- [Problem requirements]: Extract, exactly as written, each line from the start of the records below to the line containing "歌舞伎 (1096, 1833)", both ends included; drop the pictures.

/---

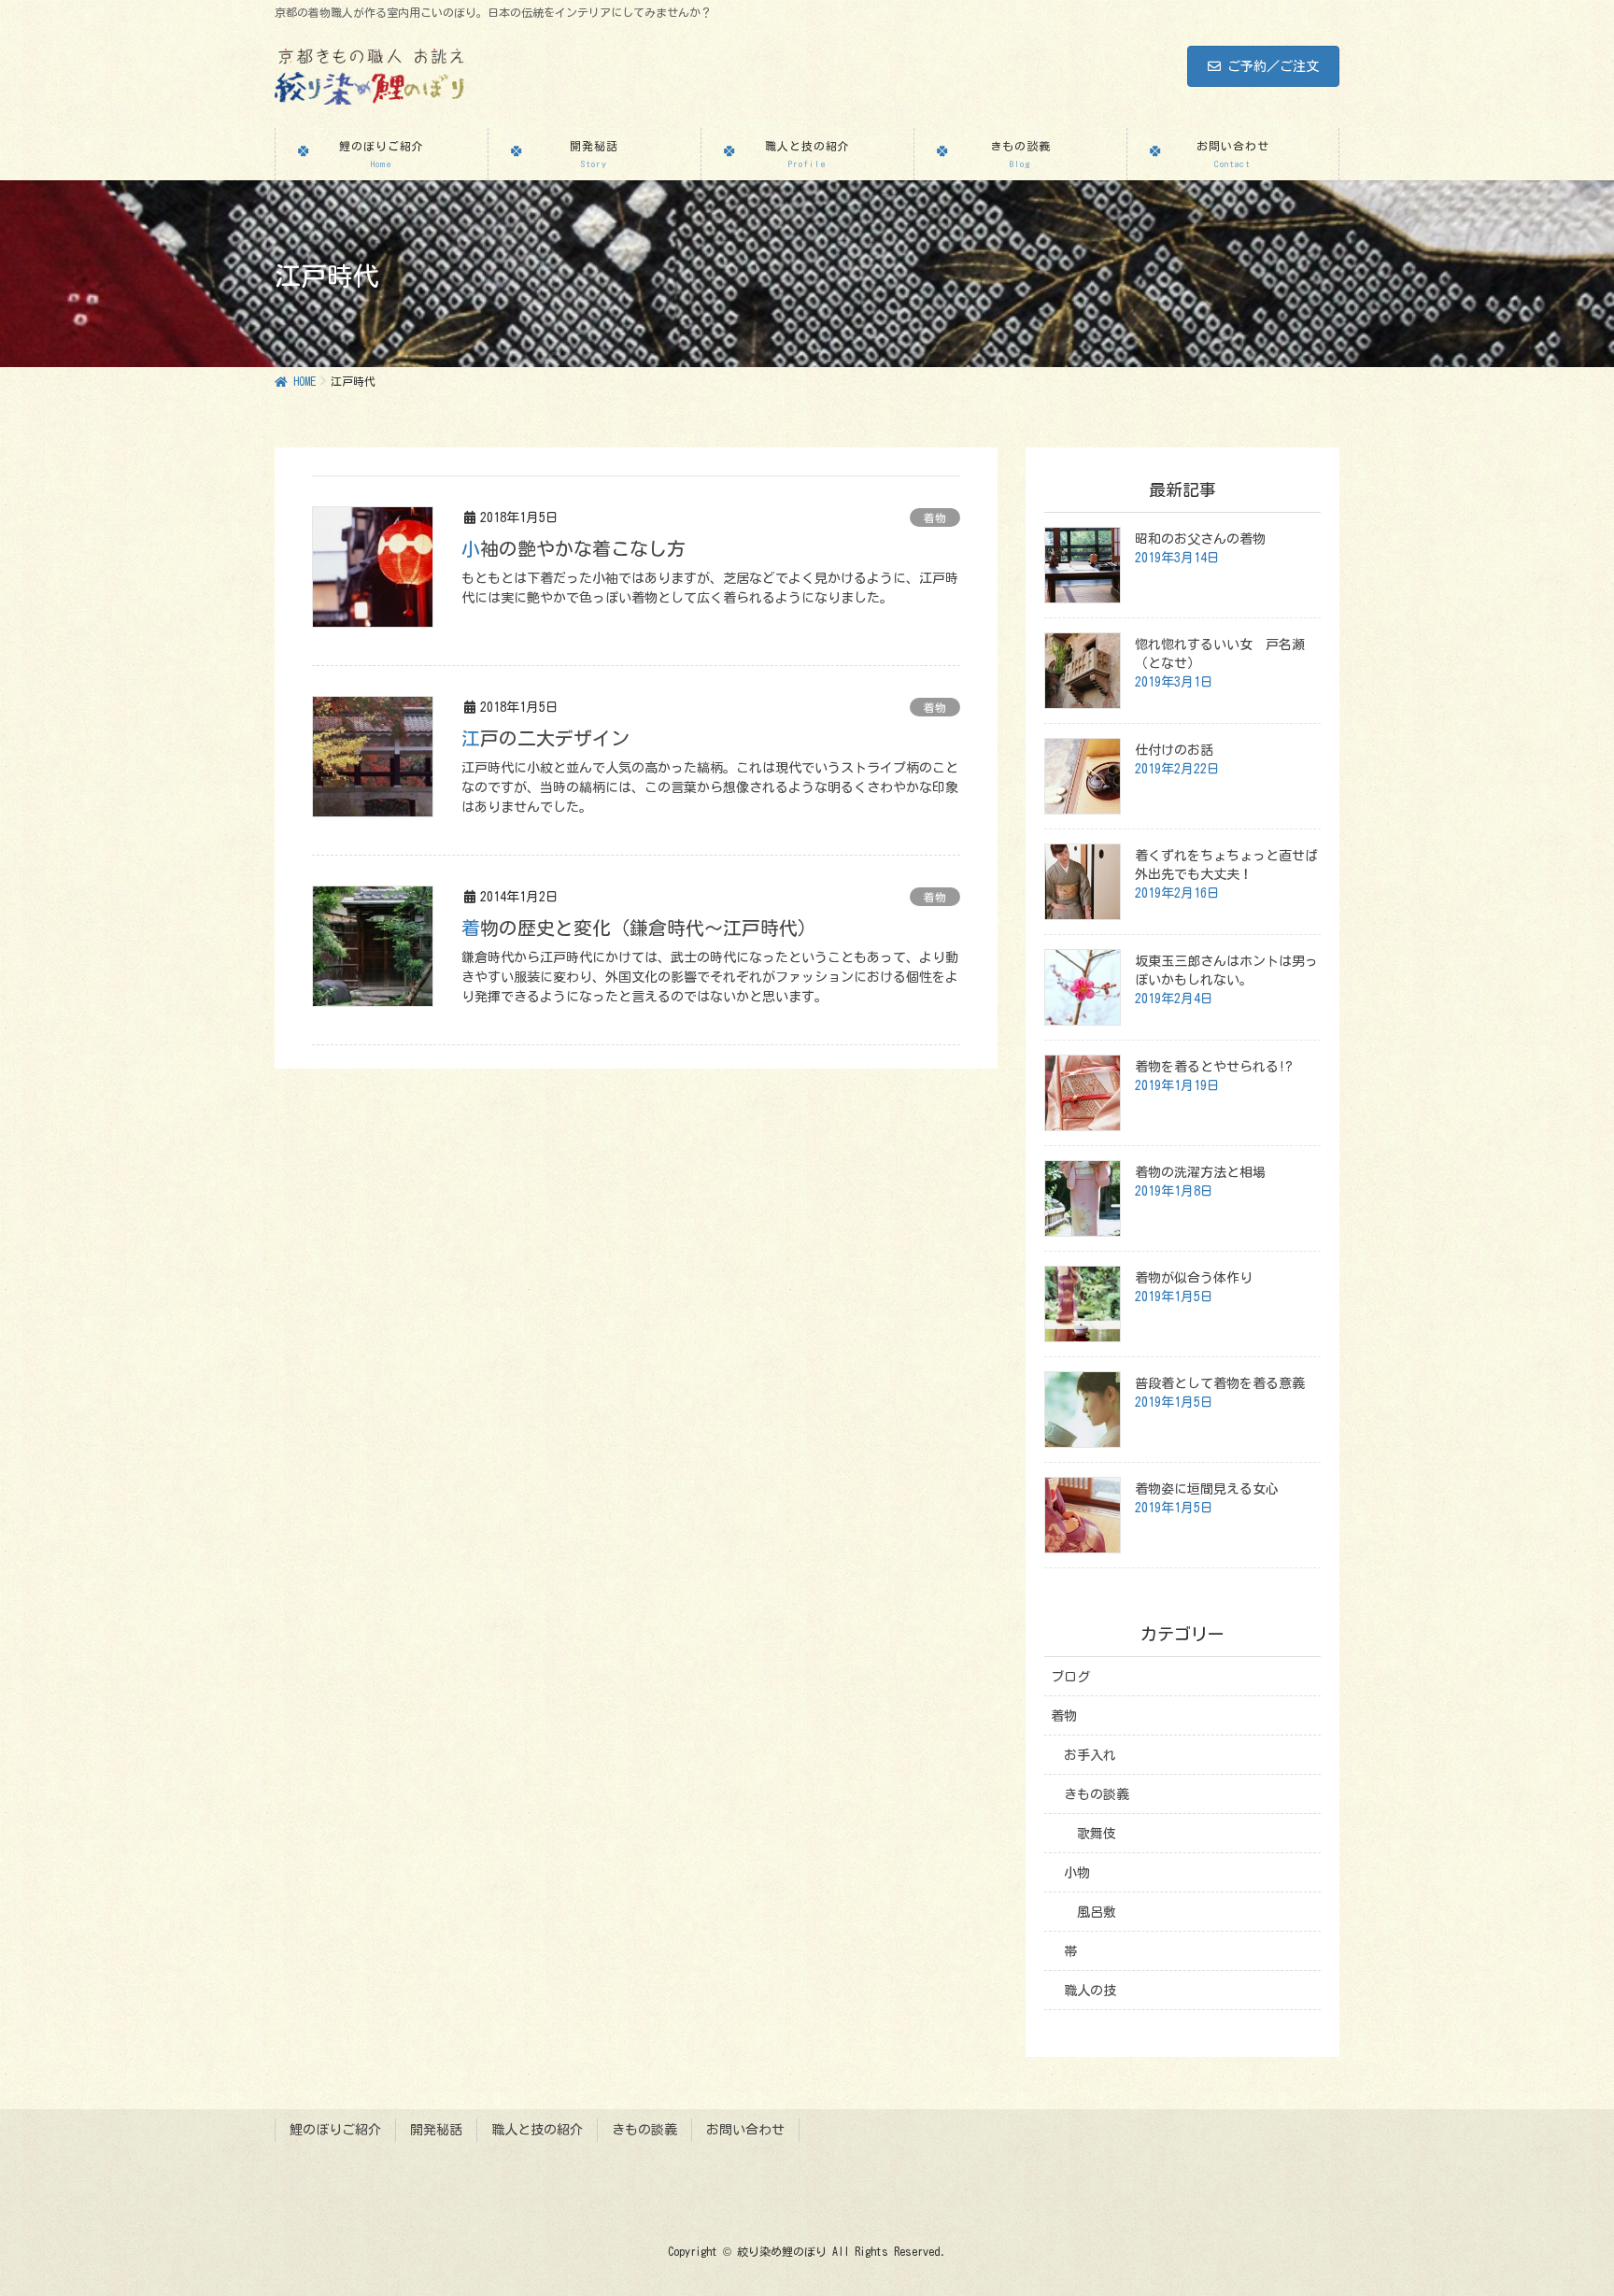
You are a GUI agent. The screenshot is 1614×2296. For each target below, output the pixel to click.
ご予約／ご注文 (1273, 66)
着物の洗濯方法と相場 (1200, 1172)
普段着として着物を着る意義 (1220, 1383)
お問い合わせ (745, 2129)
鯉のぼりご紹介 (335, 2129)
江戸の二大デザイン (545, 738)
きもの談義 (1096, 1794)
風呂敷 (1096, 1912)
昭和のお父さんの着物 (1200, 539)
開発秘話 (436, 2129)
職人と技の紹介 (537, 2129)
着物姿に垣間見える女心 (1207, 1488)
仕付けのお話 (1174, 750)
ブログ (1070, 1676)
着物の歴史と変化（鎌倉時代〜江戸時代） (638, 927)
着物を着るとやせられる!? (1214, 1066)
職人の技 (1090, 1990)
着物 (935, 517)
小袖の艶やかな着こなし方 (573, 548)
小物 (1077, 1872)
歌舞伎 (1096, 1833)
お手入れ (1090, 1755)
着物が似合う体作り (1194, 1277)
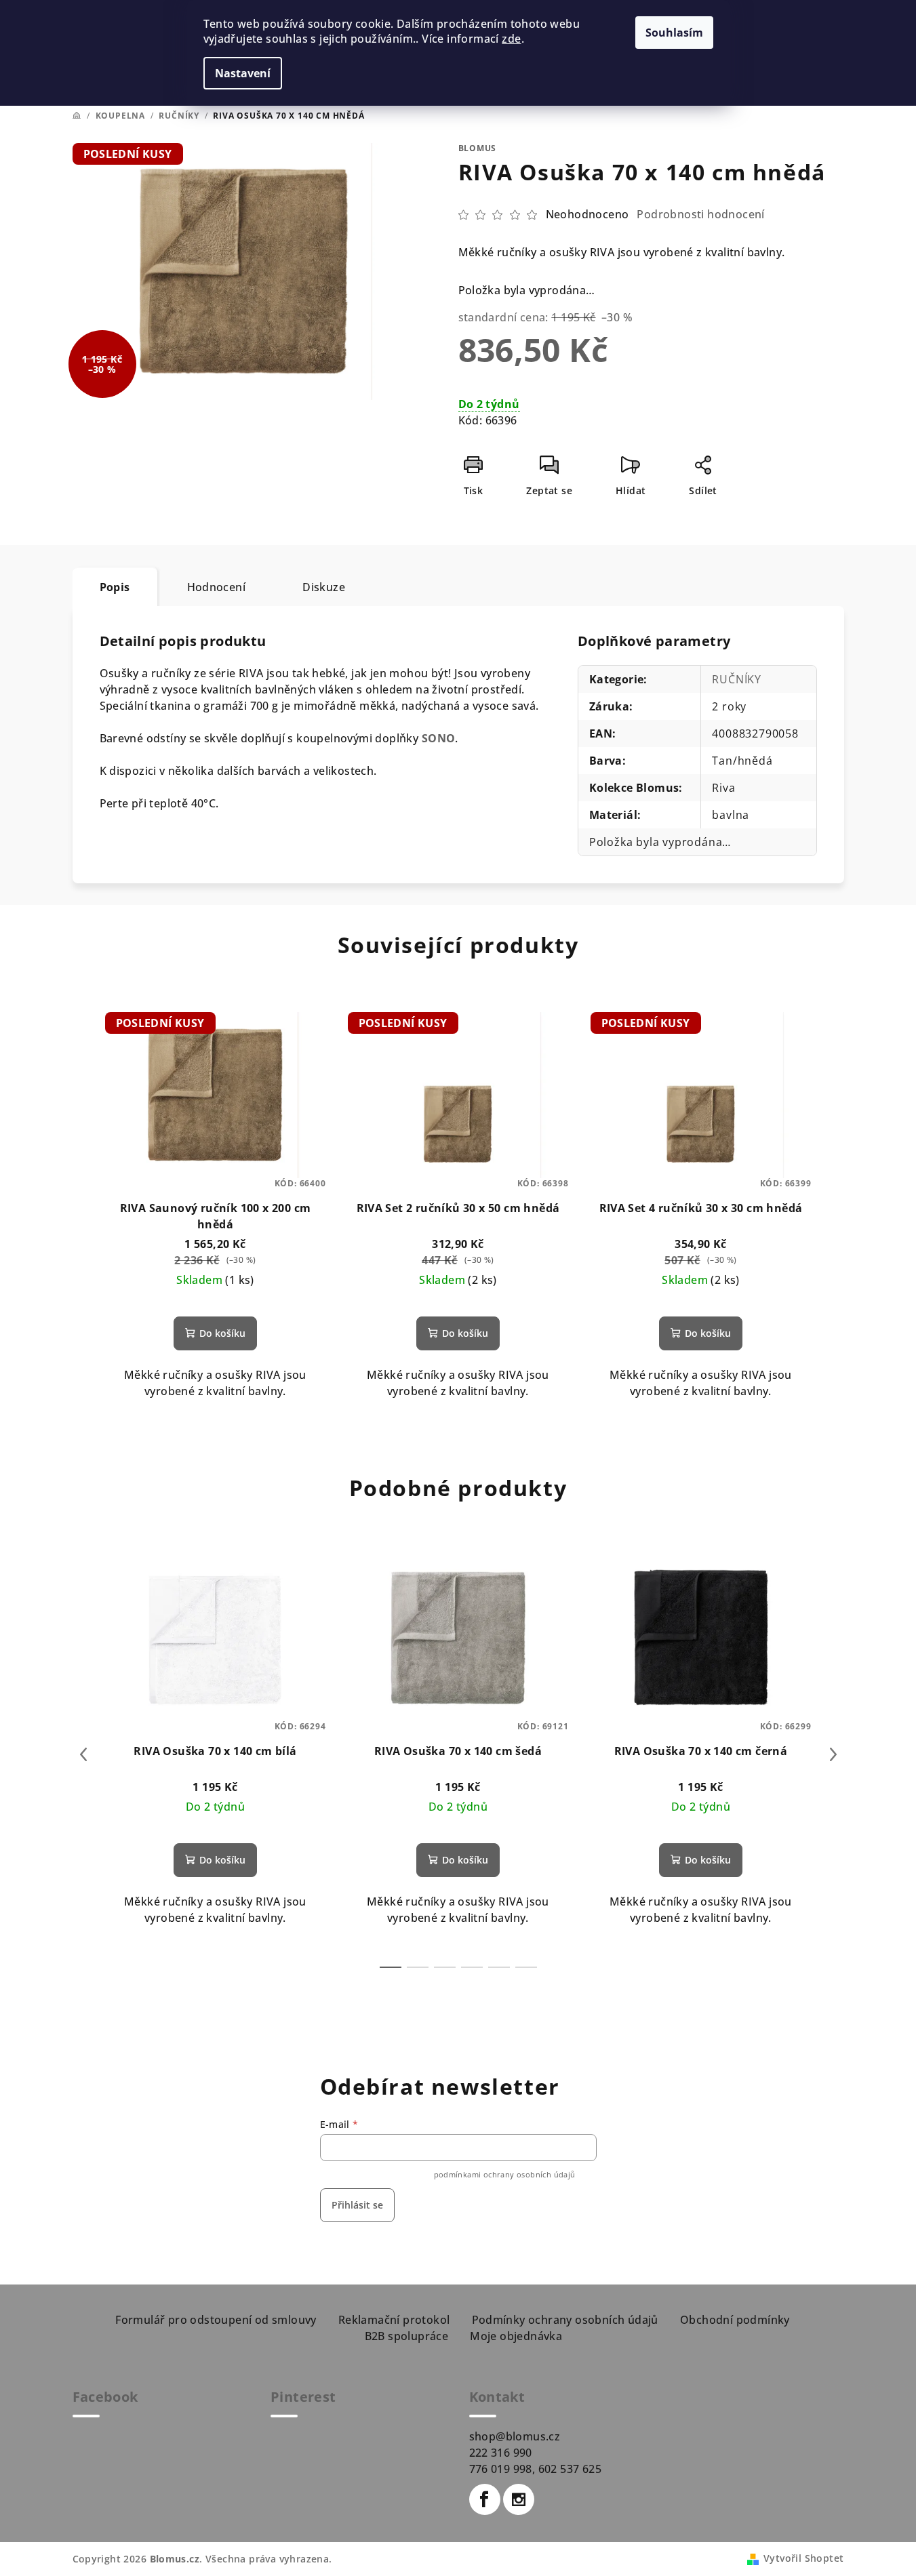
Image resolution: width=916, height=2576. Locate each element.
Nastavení (243, 73)
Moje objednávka (516, 2336)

\---

- [Solution to this exercise]:
You are a GUI agent. The screenshot is 1614×2296. For each target below, output the pixel to click.
ご予約／ご注文 (1273, 66)
着物の洗濯方法と相場 (1200, 1172)
普段着として着物を着る意義 (1220, 1383)
お問い合わせ (745, 2129)
鯉のぼりご紹介 (335, 2129)
江戸の二大デザイン (545, 738)
きもの談義 (1096, 1794)
風呂敷 (1096, 1912)
昭和のお父さんの着物 (1200, 539)
開発秘話 (436, 2129)
職人と技の紹介 (537, 2129)
着物姿に垣間見える女心 (1207, 1488)
仕付けのお話 (1174, 750)
ブログ (1070, 1676)
着物の歴史と変化（鎌倉時代〜江戸時代） (638, 927)
着物を着るとやせられる!? (1214, 1066)
職人の技 (1090, 1990)
着物 (935, 517)
小袖の艶やかな着こなし方 (573, 548)
小物 (1077, 1872)
歌舞伎 (1096, 1833)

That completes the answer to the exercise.